## Working data:
=== Section Start ===

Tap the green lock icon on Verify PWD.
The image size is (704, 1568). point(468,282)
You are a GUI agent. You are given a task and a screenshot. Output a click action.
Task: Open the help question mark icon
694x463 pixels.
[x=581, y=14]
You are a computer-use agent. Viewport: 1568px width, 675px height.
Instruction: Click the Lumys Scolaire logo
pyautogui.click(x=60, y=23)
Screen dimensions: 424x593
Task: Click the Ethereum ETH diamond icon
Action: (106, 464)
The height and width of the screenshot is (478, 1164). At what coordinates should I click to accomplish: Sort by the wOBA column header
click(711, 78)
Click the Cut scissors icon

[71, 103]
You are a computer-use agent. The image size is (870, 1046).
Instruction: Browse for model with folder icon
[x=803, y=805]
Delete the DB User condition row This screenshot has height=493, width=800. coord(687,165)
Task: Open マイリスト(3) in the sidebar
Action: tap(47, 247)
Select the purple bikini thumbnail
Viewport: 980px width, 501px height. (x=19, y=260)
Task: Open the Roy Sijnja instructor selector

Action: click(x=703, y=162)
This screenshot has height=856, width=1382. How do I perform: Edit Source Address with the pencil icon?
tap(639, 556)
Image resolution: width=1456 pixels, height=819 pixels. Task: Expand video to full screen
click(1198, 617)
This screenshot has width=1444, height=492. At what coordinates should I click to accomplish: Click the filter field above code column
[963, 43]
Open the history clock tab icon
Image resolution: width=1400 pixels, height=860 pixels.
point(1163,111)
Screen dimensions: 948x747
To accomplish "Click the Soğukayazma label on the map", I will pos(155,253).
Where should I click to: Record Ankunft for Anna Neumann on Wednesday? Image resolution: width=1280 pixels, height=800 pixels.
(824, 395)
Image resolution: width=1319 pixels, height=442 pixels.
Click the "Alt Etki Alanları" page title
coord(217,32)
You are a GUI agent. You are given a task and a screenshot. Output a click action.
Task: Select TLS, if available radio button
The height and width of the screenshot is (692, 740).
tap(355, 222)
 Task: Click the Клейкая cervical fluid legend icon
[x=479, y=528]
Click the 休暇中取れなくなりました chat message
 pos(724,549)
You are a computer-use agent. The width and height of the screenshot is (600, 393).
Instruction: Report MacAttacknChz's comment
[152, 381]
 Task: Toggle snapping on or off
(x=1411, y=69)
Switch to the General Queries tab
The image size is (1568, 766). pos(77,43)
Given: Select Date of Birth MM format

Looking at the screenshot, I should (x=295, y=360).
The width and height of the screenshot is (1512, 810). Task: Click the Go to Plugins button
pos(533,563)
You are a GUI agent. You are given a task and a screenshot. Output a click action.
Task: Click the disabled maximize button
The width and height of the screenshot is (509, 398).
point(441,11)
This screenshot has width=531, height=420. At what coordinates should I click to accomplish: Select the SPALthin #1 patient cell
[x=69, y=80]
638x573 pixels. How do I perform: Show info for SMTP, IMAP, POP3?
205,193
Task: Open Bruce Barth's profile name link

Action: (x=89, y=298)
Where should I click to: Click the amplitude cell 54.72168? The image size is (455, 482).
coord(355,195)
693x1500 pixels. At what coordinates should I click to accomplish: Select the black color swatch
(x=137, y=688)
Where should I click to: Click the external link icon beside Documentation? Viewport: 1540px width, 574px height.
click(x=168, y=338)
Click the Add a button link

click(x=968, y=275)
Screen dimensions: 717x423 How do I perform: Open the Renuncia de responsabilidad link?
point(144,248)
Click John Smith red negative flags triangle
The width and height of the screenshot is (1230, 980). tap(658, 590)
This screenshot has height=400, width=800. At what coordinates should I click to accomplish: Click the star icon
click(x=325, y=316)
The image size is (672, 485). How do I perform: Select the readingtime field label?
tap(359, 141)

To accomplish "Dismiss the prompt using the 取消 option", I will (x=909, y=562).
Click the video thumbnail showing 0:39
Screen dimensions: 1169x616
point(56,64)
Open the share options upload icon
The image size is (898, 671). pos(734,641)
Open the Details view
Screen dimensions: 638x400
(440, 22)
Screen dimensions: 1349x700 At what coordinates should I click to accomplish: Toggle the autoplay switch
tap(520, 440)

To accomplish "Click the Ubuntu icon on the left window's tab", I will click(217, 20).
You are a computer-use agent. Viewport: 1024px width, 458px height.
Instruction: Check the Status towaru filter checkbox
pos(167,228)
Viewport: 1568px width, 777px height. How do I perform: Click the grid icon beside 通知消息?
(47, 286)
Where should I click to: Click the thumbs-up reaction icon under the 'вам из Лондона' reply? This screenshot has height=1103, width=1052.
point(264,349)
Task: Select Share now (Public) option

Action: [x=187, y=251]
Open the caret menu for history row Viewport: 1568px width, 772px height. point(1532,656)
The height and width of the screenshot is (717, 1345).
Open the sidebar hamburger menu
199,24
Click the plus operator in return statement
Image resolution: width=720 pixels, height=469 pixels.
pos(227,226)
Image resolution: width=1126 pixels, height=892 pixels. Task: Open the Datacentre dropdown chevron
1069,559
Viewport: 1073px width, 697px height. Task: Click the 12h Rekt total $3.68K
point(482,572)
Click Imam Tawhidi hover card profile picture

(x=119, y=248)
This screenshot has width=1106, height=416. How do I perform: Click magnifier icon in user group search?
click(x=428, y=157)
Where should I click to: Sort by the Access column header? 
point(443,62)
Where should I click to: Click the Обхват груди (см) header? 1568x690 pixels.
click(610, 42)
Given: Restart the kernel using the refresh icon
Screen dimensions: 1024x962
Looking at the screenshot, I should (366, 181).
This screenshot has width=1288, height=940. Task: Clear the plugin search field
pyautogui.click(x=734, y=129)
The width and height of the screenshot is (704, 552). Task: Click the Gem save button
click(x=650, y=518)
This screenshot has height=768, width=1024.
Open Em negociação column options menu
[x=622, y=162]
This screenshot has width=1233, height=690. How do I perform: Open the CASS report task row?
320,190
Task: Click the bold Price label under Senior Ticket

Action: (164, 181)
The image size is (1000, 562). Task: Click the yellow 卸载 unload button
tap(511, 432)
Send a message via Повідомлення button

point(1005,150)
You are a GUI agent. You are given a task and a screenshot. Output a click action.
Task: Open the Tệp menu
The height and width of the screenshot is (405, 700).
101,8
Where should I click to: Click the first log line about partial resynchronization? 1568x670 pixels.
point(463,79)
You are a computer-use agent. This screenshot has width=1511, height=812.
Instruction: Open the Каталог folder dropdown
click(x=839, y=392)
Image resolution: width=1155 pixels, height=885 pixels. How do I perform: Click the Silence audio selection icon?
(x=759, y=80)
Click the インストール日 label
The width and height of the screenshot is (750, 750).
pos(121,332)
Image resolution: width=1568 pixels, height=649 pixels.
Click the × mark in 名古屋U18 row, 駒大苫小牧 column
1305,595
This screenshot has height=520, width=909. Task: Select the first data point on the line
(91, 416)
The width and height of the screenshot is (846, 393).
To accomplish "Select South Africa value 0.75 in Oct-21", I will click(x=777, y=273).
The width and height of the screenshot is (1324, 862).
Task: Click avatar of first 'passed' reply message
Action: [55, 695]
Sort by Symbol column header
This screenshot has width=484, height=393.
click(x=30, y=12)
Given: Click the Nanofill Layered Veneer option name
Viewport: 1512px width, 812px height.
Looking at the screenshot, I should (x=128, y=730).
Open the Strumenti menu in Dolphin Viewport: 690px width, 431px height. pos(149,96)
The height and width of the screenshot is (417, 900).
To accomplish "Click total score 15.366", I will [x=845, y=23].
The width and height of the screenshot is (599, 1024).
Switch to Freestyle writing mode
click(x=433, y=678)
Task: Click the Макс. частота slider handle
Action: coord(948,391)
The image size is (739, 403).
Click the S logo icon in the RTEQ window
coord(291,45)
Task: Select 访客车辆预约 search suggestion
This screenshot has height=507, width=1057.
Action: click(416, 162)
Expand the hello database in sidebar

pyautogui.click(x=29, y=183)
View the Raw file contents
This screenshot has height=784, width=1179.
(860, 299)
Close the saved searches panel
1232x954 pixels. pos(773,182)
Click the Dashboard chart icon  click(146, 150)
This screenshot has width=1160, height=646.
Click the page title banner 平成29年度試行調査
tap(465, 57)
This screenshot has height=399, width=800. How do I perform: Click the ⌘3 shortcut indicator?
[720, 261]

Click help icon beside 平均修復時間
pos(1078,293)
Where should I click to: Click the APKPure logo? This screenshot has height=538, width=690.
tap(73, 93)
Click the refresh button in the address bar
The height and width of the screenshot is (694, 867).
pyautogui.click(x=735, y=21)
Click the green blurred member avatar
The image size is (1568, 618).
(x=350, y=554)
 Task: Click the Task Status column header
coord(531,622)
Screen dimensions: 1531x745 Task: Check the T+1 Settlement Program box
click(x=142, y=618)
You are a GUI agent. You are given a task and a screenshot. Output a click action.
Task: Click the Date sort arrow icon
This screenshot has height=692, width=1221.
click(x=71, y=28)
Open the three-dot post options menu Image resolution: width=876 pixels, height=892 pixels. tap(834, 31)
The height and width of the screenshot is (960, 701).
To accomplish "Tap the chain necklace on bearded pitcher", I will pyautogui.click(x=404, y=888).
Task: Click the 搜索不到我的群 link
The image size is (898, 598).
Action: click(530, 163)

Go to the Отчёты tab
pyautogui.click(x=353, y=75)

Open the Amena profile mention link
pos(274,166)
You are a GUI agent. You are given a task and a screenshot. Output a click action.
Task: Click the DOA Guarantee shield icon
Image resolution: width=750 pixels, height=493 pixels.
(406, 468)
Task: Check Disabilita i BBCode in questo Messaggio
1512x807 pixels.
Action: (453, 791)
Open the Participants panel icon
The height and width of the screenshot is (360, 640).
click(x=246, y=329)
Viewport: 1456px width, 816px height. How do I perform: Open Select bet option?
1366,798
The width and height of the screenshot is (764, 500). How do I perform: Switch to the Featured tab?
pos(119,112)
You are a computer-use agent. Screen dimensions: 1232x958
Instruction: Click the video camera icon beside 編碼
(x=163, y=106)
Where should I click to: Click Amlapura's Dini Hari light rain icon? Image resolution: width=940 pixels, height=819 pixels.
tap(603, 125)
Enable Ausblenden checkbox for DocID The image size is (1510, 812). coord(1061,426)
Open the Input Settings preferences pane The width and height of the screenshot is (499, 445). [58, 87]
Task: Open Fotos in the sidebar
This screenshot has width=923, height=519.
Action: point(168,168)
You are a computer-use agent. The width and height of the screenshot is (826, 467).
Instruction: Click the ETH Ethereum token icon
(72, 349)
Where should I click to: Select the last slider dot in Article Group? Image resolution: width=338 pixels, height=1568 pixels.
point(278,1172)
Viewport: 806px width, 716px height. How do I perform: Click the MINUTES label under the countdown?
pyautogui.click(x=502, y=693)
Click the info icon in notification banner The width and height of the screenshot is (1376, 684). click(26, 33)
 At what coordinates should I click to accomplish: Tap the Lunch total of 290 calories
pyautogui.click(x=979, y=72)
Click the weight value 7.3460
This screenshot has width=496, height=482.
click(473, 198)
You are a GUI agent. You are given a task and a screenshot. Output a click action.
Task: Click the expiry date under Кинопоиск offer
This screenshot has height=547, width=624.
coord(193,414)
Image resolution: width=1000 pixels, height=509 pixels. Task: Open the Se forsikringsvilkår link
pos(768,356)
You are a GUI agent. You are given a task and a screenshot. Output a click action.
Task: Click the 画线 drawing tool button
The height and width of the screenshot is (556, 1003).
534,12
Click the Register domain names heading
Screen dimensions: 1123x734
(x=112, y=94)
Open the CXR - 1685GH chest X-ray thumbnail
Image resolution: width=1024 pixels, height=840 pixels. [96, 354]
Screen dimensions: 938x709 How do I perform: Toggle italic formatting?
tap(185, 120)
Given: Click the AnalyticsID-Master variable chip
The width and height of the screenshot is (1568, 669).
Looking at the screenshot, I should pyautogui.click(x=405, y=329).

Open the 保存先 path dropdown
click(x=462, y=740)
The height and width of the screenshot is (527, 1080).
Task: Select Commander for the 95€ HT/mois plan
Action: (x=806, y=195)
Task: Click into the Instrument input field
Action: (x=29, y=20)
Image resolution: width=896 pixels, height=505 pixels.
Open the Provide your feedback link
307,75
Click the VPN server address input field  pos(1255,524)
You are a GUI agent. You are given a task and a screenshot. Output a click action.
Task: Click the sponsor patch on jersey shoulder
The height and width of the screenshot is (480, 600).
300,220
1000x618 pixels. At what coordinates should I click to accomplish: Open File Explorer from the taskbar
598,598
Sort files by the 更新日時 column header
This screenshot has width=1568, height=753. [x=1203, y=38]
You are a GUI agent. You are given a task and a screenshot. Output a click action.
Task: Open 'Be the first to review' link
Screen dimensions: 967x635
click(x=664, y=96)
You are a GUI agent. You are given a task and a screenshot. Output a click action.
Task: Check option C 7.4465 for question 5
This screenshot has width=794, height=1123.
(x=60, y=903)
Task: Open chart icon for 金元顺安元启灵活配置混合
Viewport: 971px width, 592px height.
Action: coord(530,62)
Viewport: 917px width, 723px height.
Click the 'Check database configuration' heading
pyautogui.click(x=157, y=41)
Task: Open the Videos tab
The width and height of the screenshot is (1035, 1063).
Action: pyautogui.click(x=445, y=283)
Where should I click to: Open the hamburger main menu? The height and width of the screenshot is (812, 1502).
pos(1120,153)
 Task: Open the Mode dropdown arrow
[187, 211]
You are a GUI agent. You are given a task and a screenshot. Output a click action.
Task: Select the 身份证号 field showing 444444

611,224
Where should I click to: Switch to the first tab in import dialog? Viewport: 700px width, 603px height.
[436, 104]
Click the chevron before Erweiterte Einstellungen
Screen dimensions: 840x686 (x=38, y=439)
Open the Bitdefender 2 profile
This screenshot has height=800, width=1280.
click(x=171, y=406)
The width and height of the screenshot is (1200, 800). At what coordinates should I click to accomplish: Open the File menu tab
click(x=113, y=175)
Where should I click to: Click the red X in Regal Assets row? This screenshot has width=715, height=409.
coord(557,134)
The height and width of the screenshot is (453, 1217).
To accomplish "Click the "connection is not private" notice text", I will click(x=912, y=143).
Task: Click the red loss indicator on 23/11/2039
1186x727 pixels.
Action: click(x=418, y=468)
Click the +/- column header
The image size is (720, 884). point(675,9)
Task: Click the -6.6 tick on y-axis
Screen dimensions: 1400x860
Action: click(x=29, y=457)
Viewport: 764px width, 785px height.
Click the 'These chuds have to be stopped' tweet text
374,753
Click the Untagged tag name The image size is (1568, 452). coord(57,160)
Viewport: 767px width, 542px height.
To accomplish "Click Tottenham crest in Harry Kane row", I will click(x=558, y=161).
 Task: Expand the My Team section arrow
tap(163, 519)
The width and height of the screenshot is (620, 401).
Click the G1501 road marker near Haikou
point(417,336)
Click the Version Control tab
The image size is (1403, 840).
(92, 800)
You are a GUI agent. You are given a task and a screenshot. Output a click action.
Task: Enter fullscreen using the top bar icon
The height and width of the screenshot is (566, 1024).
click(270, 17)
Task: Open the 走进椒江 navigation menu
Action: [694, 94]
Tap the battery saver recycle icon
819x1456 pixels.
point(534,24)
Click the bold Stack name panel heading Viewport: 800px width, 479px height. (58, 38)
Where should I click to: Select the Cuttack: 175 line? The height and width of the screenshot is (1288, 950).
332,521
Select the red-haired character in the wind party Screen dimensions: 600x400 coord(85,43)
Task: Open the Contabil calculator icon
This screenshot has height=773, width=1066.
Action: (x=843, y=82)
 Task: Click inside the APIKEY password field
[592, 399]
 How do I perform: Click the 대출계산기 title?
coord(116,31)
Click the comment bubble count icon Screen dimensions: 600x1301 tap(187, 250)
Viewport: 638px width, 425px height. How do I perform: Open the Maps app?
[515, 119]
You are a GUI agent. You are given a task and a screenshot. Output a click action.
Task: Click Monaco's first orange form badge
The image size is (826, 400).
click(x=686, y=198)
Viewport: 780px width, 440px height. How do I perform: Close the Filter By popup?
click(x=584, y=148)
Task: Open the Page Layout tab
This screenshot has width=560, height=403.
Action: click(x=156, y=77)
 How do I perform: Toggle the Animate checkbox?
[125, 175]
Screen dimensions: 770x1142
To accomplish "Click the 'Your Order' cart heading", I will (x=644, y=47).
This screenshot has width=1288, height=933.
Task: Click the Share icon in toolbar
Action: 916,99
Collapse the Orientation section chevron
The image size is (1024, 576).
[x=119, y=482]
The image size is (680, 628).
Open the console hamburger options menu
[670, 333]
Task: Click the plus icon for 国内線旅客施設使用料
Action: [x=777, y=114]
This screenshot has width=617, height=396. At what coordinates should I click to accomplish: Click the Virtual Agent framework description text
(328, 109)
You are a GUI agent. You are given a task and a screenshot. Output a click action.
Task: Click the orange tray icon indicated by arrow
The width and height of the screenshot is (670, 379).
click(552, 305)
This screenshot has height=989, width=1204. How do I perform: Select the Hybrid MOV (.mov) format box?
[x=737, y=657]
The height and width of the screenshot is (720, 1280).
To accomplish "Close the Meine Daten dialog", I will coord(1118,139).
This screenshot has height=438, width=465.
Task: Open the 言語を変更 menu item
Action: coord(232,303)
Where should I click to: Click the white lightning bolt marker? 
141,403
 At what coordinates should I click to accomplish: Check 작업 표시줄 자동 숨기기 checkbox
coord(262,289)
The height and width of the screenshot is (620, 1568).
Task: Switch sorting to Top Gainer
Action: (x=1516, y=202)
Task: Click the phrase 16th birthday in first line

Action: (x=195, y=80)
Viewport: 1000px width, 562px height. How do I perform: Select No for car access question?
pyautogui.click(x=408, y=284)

=== Section End ===

## Activity:
Would you print, exactly as written, every line above from the one holding "Click the comment" through the one holding "The height and width of the screenshot is (720, 1280).", with both included and no other lines?

## Solution below:
Click the comment bubble count icon Screen dimensions: 600x1301 tap(187, 250)
Viewport: 638px width, 425px height. How do I perform: Open the Maps app?
[515, 119]
You are a GUI agent. You are given a task and a screenshot. Output a click action.
Task: Click Monaco's first orange form badge
The image size is (826, 400).
click(x=686, y=198)
Viewport: 780px width, 440px height. How do I perform: Close the Filter By popup?
click(x=584, y=148)
Task: Open the Page Layout tab
This screenshot has width=560, height=403.
Action: click(x=156, y=77)
 How do I perform: Toggle the Animate checkbox?
[125, 175]
Screen dimensions: 770x1142
To accomplish "Click the 'Your Order' cart heading", I will (x=644, y=47).
This screenshot has width=1288, height=933.
Task: Click the Share icon in toolbar
Action: 916,99
Collapse the Orientation section chevron
The image size is (1024, 576).
[x=119, y=482]
The image size is (680, 628).
Open the console hamburger options menu
[670, 333]
Task: Click the plus icon for 国内線旅客施設使用料
Action: [x=777, y=114]
This screenshot has width=617, height=396. At what coordinates should I click to accomplish: Click the Virtual Agent framework description text
(328, 109)
You are a GUI agent. You are given a task and a screenshot. Output a click action.
Task: Click the orange tray icon indicated by arrow
The width and height of the screenshot is (670, 379).
click(552, 305)
This screenshot has height=989, width=1204. How do I perform: Select the Hybrid MOV (.mov) format box?
[x=737, y=657]
The height and width of the screenshot is (720, 1280).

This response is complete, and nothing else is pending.